第6章 姫がいなくなった(光秀さん)
舞が安土に来てから半年が過ぎた頃……
偵察帰りに安土城下を歩いていた時のこと。
(あれは…)
舞が道の端に寄り、しゃがみこんでいた。
どうやら草履の鼻緒が切れて困っているようだった。
直し方を知らない子供のように、切れた部分をただ結ぼうとしている。
舞の後ろには護衛という名の監視が数人居たが、馬鹿にしたように笑っているだけだ。
光秀「貸してみろ」
声をかけると細い肩がビクリと跳ねた。
誰かに話しかけられるとは思っていなかった、そんな反応だった。
草履を治している間、肩に捕まるように言うと遠慮がちに手を乗せられた。
羽のように軽い感触に、舞が儚く居なくなる気がした。
持っていた手拭いを裂き、草履を直してやる。
あっという間に履けるようになった草履に舞は嬉しそうにしている。
「光秀様、ありがとうございました。
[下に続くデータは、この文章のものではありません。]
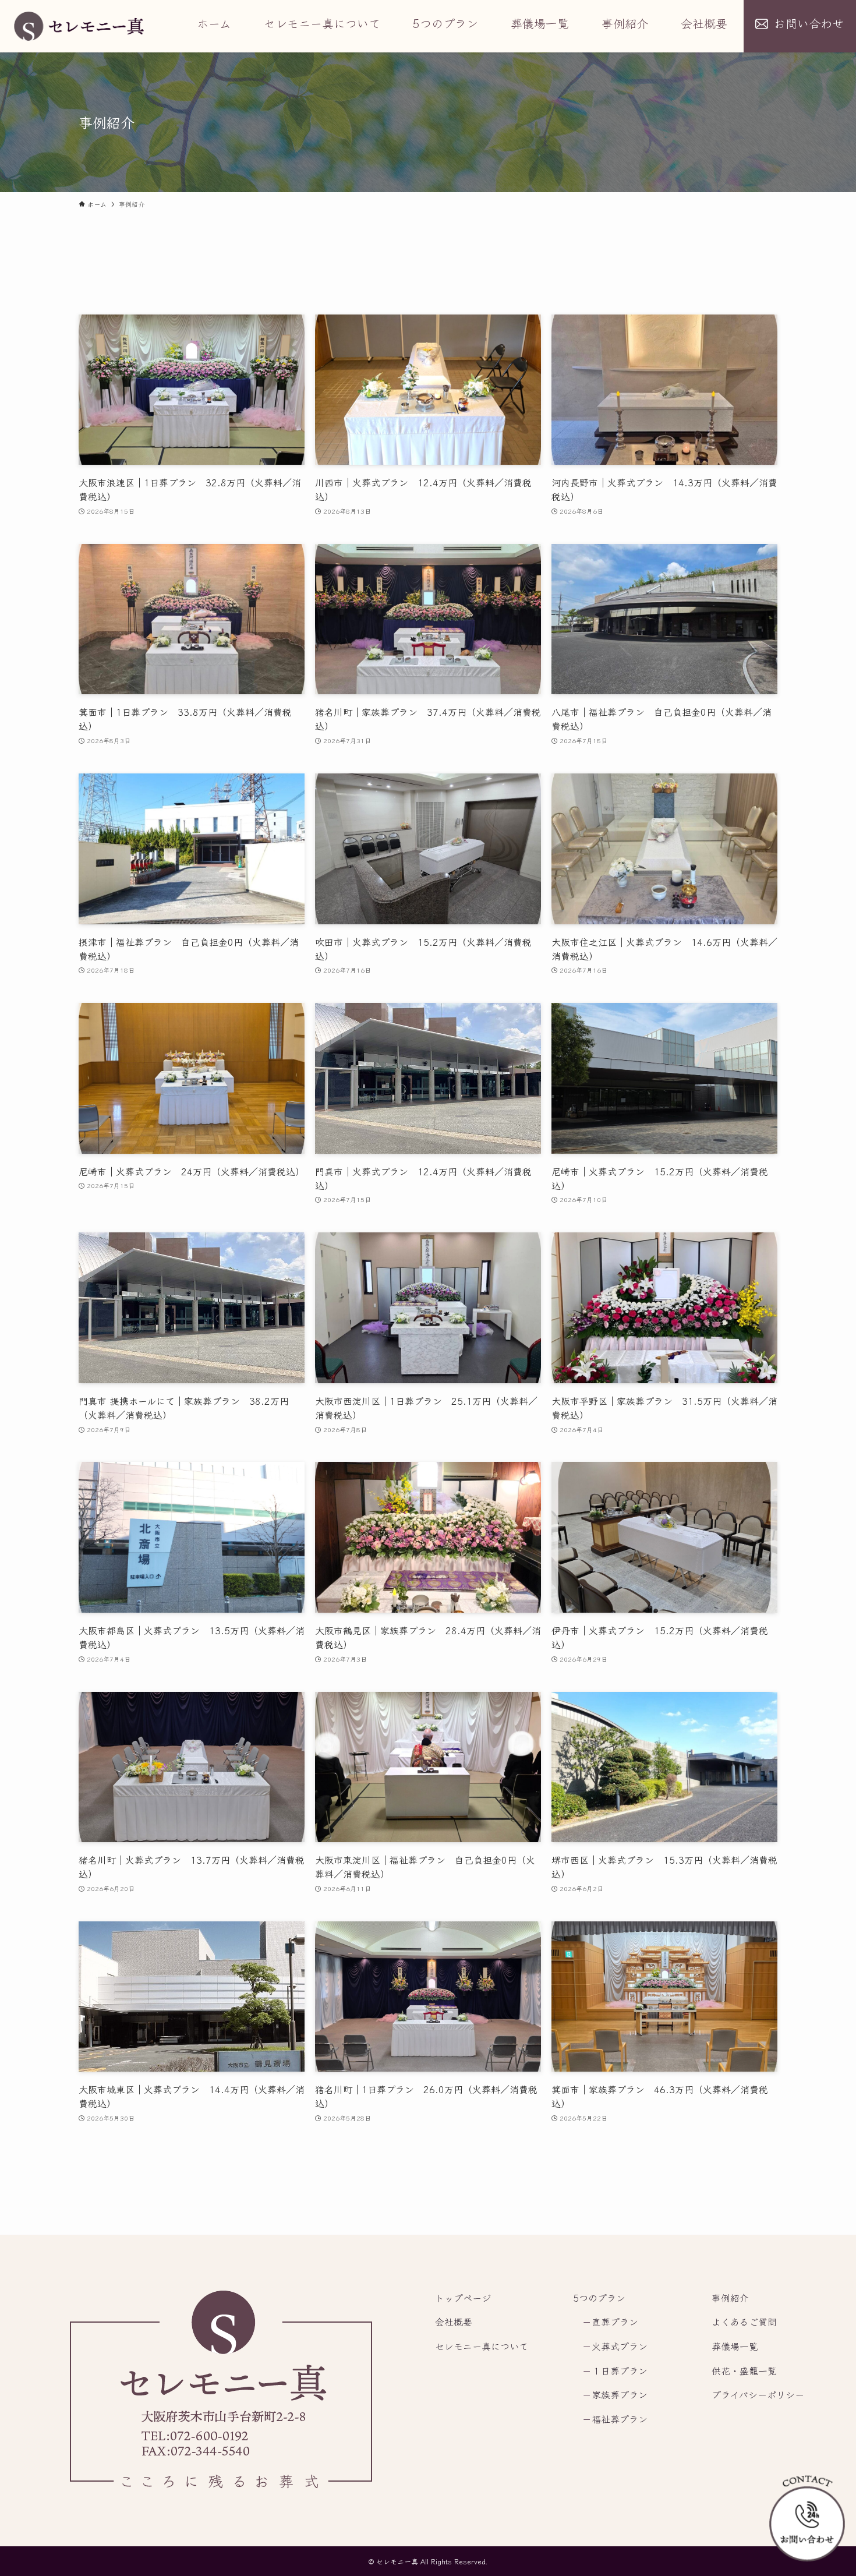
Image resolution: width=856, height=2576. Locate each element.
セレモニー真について (481, 2346)
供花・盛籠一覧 (744, 2370)
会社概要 (453, 2321)
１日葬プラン (620, 2370)
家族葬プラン (620, 2394)
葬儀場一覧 (735, 2346)
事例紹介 (730, 2298)
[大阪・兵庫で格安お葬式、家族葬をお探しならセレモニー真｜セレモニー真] (79, 26)
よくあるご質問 (744, 2321)
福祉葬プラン (620, 2419)
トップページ (463, 2298)
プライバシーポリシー (758, 2394)
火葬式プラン (620, 2346)
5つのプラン (599, 2298)
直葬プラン (615, 2321)
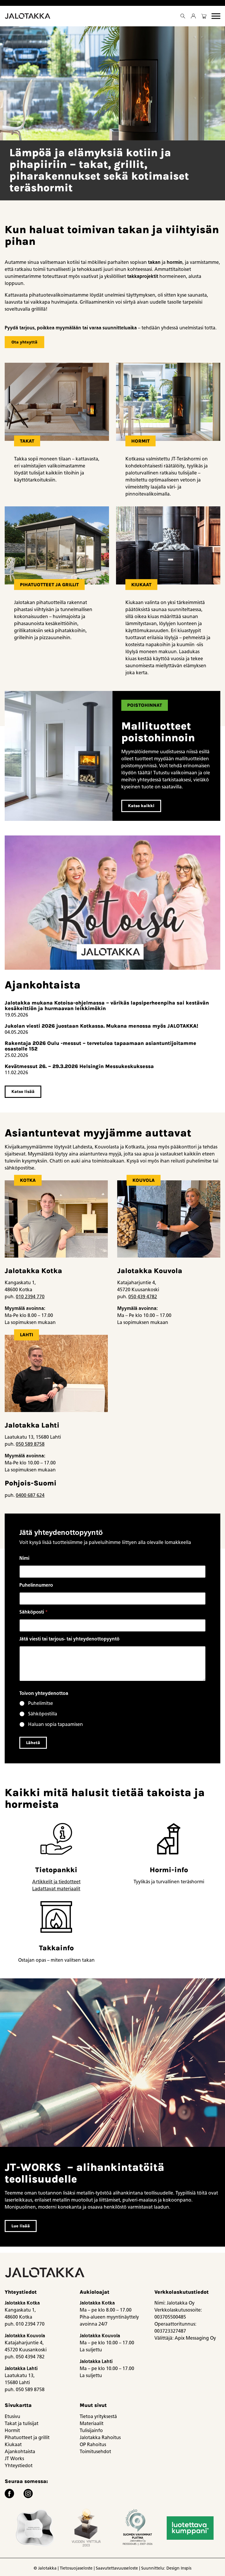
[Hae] (183, 16)
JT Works (14, 2458)
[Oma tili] (193, 16)
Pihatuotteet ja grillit (27, 2437)
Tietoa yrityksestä (98, 2416)
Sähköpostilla (42, 1714)
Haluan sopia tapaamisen (55, 1724)
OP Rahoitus (93, 2444)
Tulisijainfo (91, 2430)
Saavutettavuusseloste (117, 2568)
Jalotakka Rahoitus (100, 2437)
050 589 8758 (30, 1444)
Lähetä (33, 1742)
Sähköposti (33, 1612)
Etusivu (12, 2416)
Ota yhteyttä (24, 342)
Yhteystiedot (19, 2465)
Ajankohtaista (20, 2451)
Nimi (24, 1558)
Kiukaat (13, 2444)
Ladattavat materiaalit (56, 1888)
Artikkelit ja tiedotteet (56, 1881)
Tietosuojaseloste (76, 2568)
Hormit (12, 2430)
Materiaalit (91, 2423)
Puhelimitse (40, 1703)
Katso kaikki (141, 805)
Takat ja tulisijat (21, 2423)
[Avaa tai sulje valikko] (216, 16)
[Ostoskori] (204, 16)
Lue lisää (20, 2226)
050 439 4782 (142, 1296)
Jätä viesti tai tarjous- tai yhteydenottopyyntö (69, 1639)
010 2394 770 (30, 1296)
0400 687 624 (30, 1495)
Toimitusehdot (95, 2451)
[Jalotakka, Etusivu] (28, 16)
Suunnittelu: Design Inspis (166, 2568)
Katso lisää (23, 1091)
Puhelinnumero (36, 1585)
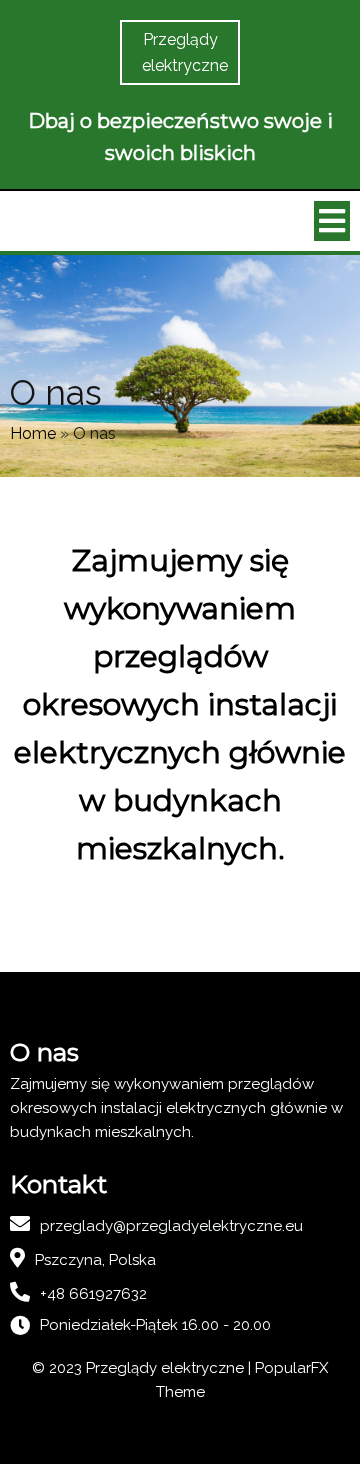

草履の直し方を知らなかったので助かりました。
この草履はこのまま履き続けても良いものですか?それともこれは応急処置で、新しい物を買った方が良いですか?」
(この女の歳で草履の直し方を知らない…?)
ある程度の歳になれば自然に覚えることだ。
光秀「近場を歩くならしばらく問題はないが、長旅をするなら買い換えた方がいいだろうな」
「遠出の予定はないので、まだ使えますね。
やっと履き慣れたので、できれば換えたくなかったんてす。良かった」
光秀「だが鼻緒が左右色違いだと見た目が悪いぞ」
「見た目より履き心地です」
光秀「安土の姫は倹約家だな。信長様は他にも草履や着物を用意してくれただろう。いつも同じような着物を着ているな?」
「姫じゃないので贅沢はしません」
姫の肩書きを欲しい女はごまんと居る。しかも安土の姫だ。
だが舞はなんの価値もないと言うように、表情を曇らせた。
光秀「ではお前はなんだ?どこから来た?」
そう問うと舞はみるみる表情を凍らせて『鋼の姫』になった。
感謝を述べてきた人間らしい表情は嘘のように消えた。
「信長様には私の素性をお話し、口外しないよう言われましたので、その質問にはお答えできません。
今日はありがとうございました」
舞は振り返ることなく去って行った。